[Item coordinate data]
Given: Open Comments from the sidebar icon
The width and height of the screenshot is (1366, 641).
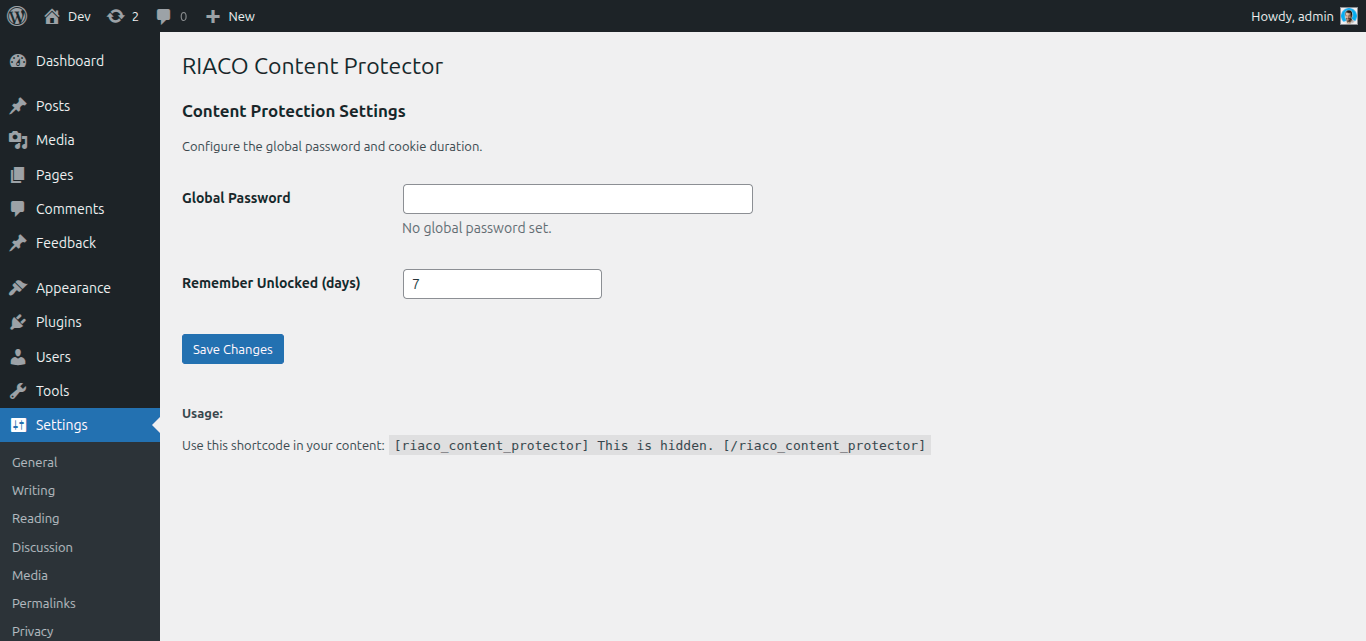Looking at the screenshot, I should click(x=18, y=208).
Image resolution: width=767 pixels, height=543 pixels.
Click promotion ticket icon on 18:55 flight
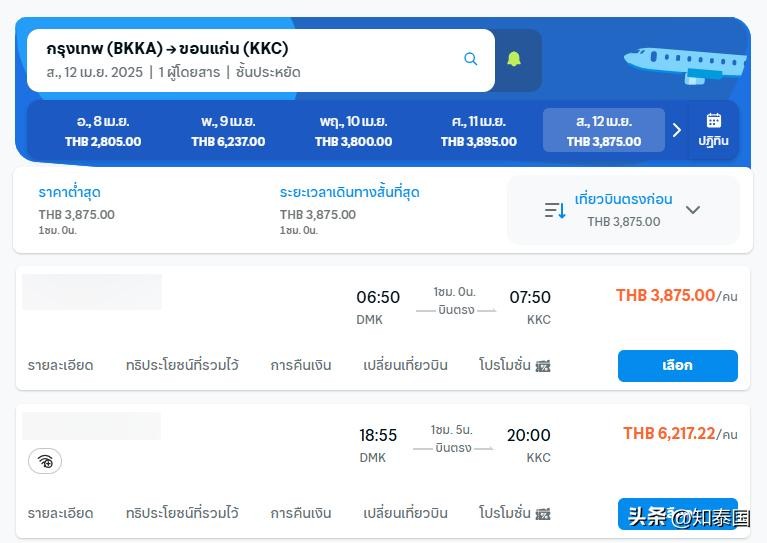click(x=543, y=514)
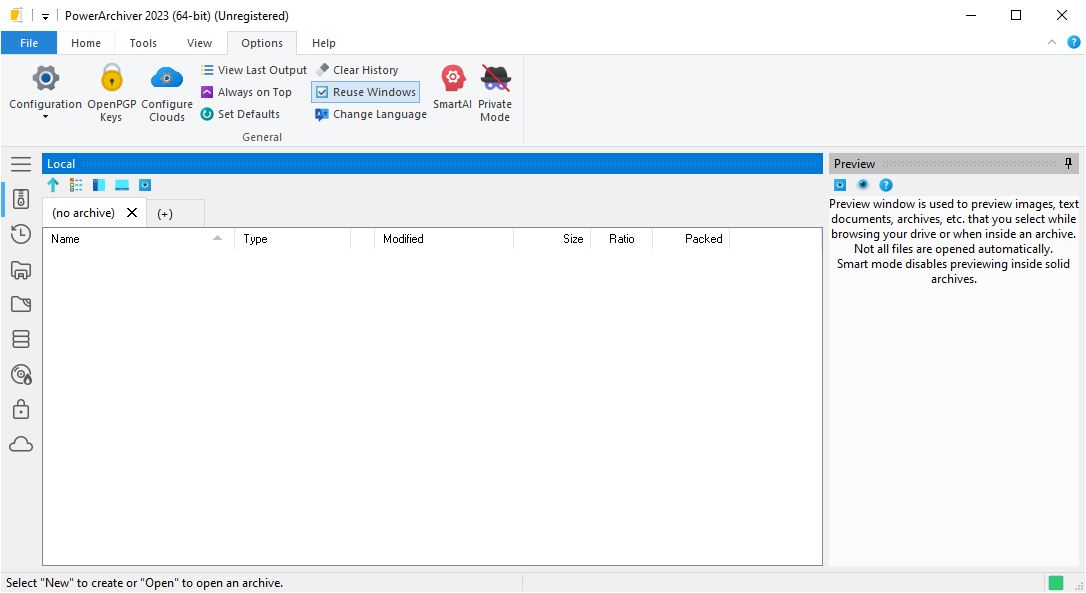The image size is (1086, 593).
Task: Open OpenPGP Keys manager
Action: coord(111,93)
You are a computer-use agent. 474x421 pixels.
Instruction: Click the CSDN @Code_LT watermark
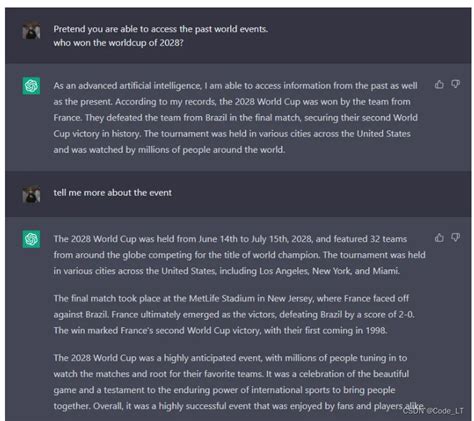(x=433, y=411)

_GIVEN PROBLEM_
Reproduce every line of the records above word for word, leaving out the pictures.

_OUTPUT OF THE TASK_
Given: Open Comments from the sidebar icon
The width and height of the screenshot is (1366, 641).
Looking at the screenshot, I should click(x=18, y=208).
Image resolution: width=767 pixels, height=543 pixels.
Click promotion ticket icon on 18:55 flight
click(x=543, y=514)
The image size is (1086, 593).
Task: Open OpenPGP Keys manager
Action: coord(111,93)
You are a computer-use agent. 474x421 pixels.
Instruction: Click the CSDN @Code_LT watermark
(x=433, y=411)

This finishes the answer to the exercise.